Since the earliest times Silesia has been associated with Bohemia and Moravia. In the 9th century Silesia was part of the Great Moravian Empire. Following the fall of Great Moravia at the beginning of the 10th century, Silesia passed to the Czech princes of Bohemia. In fact the capital of Silesia, Wroclaw in Polish and Breslau in German, was named after Bohemia’s prince Vratislav. Vratislav was the son of St. Ludmila and the father of St. Vaclav.
From the 11th century to the 14th century Silesia passed back and forth from Bohemian to Polish rule. By the 14th century Silesia was ruled by numerous Polish princes of the Piast dynasty. Many of these princes were the descendants of St. Hedwig’s son Henry the Pious, who died at the Battle of Legnica in 1241 defending Silesia and Christian Europe against the Tartar onslaught, and his wife Anna, who was the daughter of Bohemia’s King Premysl I.
In the 1320s and 1330s Silesia’s Polish princes recognized King John of Bohemia as their sovereign, and Silesia became a permanent jewel of the Czech Crown for the next four centuries. Whereas the Piast dynasty died out as the national dynasty of Poland in 1370 with the death of Kazimierz the Great, Piast princes continued to sit on local thrones in Silesia as late as 1675.
Over the years German settlers flocked to the province, especially after the devastation wrought by the Tartar invasion of 1241. The result was that Silesia changed from a Slavic region to a predominantly German one.
In the 16th and 17th centuries Silesia became a province of the Habsburg empire along with Bohemia and Moravia. In 1741-42, however, Frederick the Great of Prussia conquered most of Silesia, leaving only a narrow slice of the province under Austrian rule.
At the time when our ancestors emigrated to the United States there were two Austrian Silesias. They were separated by a narrow Moravian corridor that extended from Frenstat up to the Moravian town of Ostrava. East of this corridor was Tesin Silesia, or Tesinsko. Opavsko, or Opava Silesia, lay to the Moravian corridor’s west. Interestingly enough, the first Poles to settle in Texas came from the eastern-most part of Prussian Silesia, which still had a large rural Polish population. They emigrated in 1854 and established the Karnes County community of Panna Maria, considered the first Polish community in the United States.
Emigrants also left for Texas from Austrian Silesia.
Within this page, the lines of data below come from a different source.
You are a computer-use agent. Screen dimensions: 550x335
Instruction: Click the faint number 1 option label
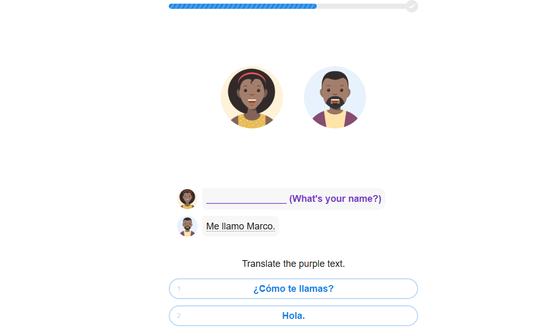coord(179,289)
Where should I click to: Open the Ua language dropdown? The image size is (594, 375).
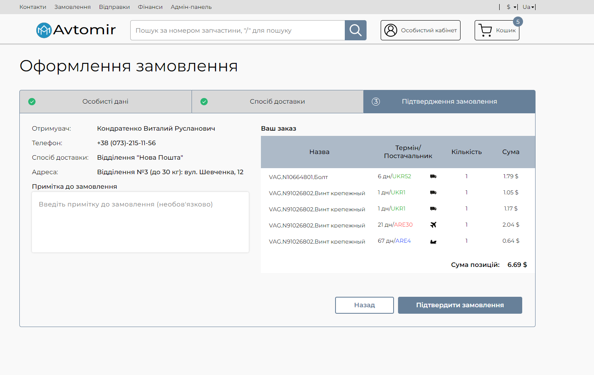click(x=528, y=7)
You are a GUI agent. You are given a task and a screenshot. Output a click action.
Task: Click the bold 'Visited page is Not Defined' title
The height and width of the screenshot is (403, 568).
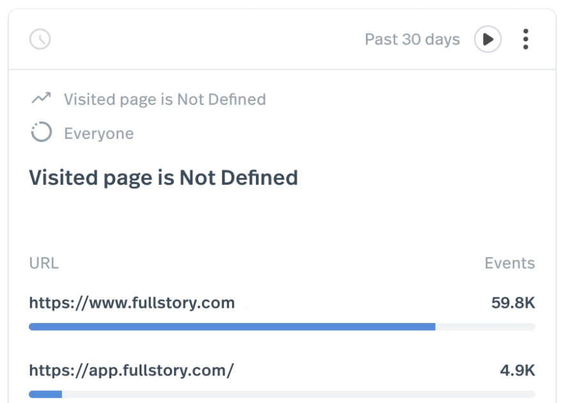[x=163, y=177]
They hailed from villages such as Dobra, Kuncice and Vratimov in Tesinsko, and Bilovec and Velke Albrechtice in Opavsko. Both Czech families and German families were involved in this emigration.
At the end of World War I Austrian Silesia became part of Czechoslovakia along with Bohemia and Moravia. Poland claimed a large part of Tesin Silesia, because it was inhabited primarily by Poles. A bitter dispute broke out, which the Poles blamed on the Czechs and the Czechs blamed on the Poles. This poisoned the relationship between Czechoslovakia and Poland during the inner-war period. In any event, the eastern half of Tesinsko was ceded to Poland.
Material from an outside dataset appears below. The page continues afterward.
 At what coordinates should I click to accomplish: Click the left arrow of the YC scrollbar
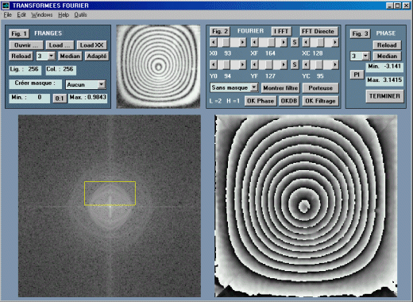306,64
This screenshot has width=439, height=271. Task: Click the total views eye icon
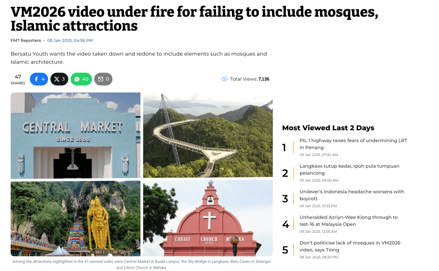(x=224, y=79)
While Czechoslovakia lost a part of Austrian Silesia to Poland, it was awarded a small corner of Prussian Silesia which was part of the German district of Ratibor and was located between Opava and Ostrava. This southern part of Ratiborsko was inhabited largely by a group of Czechs known as Moravci.
At first Czechoslovakian Silesia was a separate province of the First Republic, but in 1927 it was combined with Moravia to form a single administrative unit.
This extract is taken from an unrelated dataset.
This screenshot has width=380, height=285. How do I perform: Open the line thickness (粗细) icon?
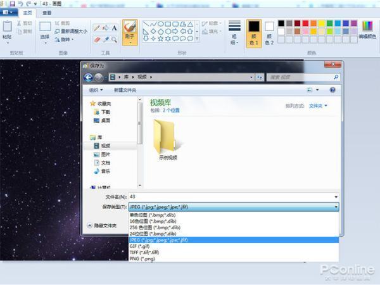(x=234, y=29)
In 1938 almost all of Czechoslovakian Silesia was considered part of the so-called Sudetenland and was handed over to Hitler’s Germany, but it was returned to Czechoslovakia at the end of World War II. At the same time Germany lost the rest of Silesia, the area conquered by Frederick the Great back in the 1740s, to Poland. The vast majority of the German inhabitants of both Czechoslovakian and Polish Silesia were expelled, and the old province became once more a Slavic land.
The great coat of arms of the First Republic included all the coats of arms of the provinces that made up Czechoslovakia. The provincial coats of arms were as follows: center: Bohemia; top: Slovakia (left), Sub-Carpathian Ruthenia (right); middle: Moravia (left), Silesia (right); bottom: Tesinsko (left), Opavsko (middle), Ratiborsko (right). Silesia was well represented on the great coat of arms. Source: Novy Velky Ilustrovany Slovnik Naucny, Prague, 1930, vol. IV, pp. 169-70.
- Robert Janak
“Slezsko – Schlesien – Slask,” printed in the series Czech Connections, Cesky Hlas, February 1998, page 10.